The Berlin Museum of Natural History is just one of 24 venues for this year's Berlin Science Week. Last year, there were only eleven, reflecting the continued growth in the public's interest in science. Berlin Science Week offers hands-on science experiences. It's all about learning, discussing, and creatively engaging with science and research so that visitors can gain a deeper understanding of our world. The Science Week is designed to be open: most of the more than 130 events are free of charge. Including the 19 formats designed especially for children. Interdisciplinary events such as performances, exhibitions, and the always popular science slams round out the programme.

© Berlin Science Week

Big questions about the future

Michael Müller, Governing Mayor of Berlin and patron of the event, especially emphasised the connections established by events like Berlin Science Week: "In a city that 30 years ago overcame being divided, cross-border cooperation creates a unique potential for addressing the great issues of the future in our time," says Müller. Berlin Science Week gives Berlin's top research a wonderful stage and fosters dialogue with international partner institutions. Professor Johannes Vogel, Director of the Berlin Museum of Natural History, emphasised the long-term prospects for the Berlin Science Week Campus. The plan is to develop it into a science campus for nature and society over the next few years to make a "sustainable contribution to Berlin as a science location."

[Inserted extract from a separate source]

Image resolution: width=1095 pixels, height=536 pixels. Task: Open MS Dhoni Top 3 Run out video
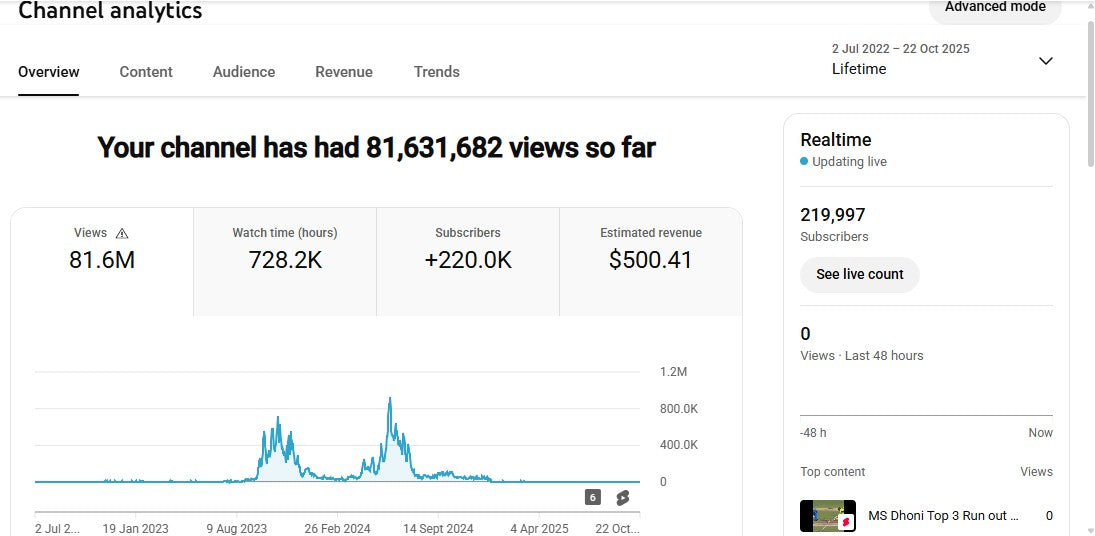coord(943,516)
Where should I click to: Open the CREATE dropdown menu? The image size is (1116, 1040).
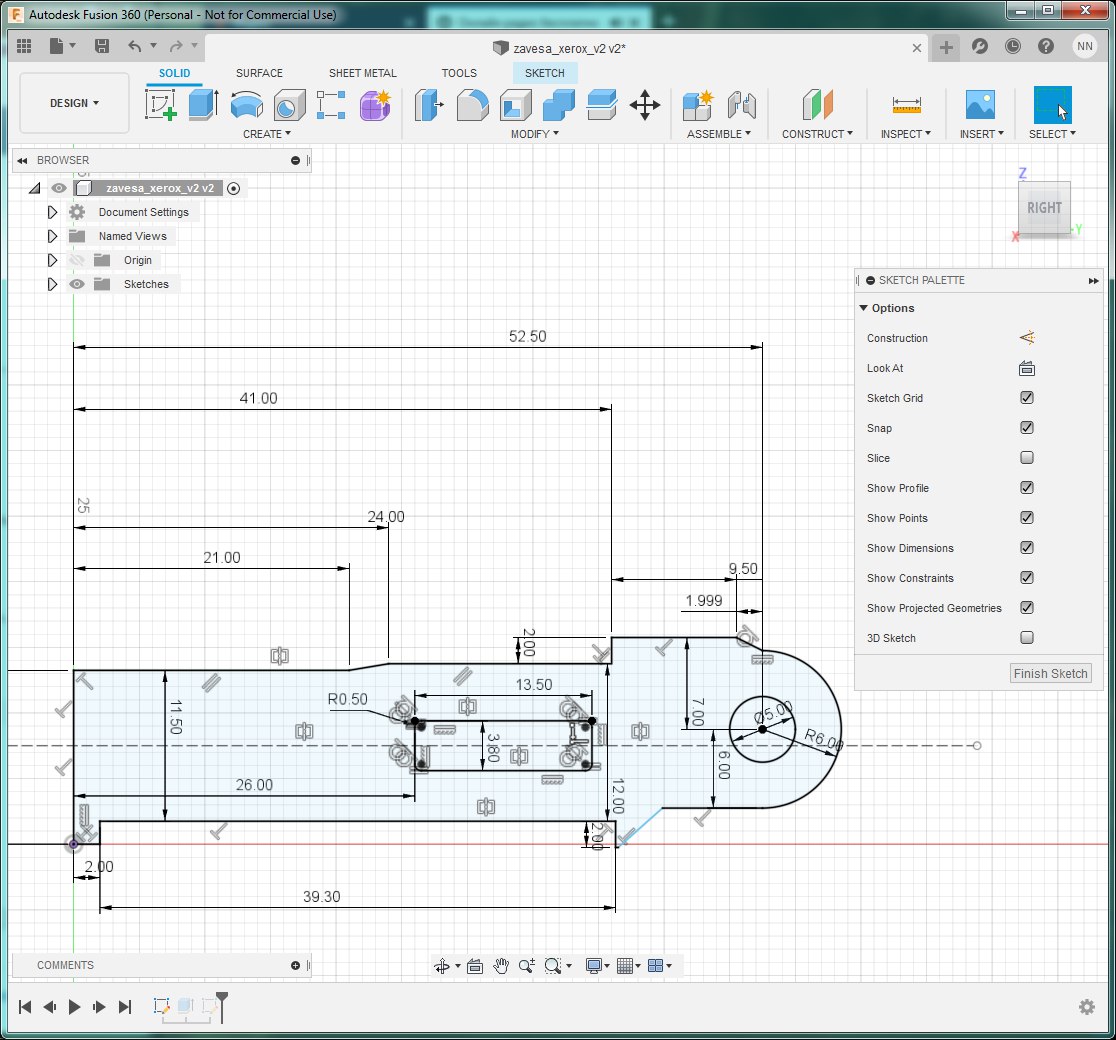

Around 20,000 visitors are expected to attend the fourth Berlin Science Week, which is coordinated and implemented by the non-profit Falling Walls Foundation with the support of the Senate Office for Science and Research and Berlin Partner. Those who are lucky will even get the chance to speak with one of the six Nobel Prize winners that will be taking part in Berlin Science Week 2019, including physicist Wolfgang Ketterle (MIT), economist Alvin E. Roth (Stanford University), and the Dr Harald zur Hausen (Leopoldina). But, beware, the conversation could be overheard by the ancient residents at the Museum for Natural History and thus enter the eternal memory of the house, because the dinosaurs there are certainly "all ears." (vdo) 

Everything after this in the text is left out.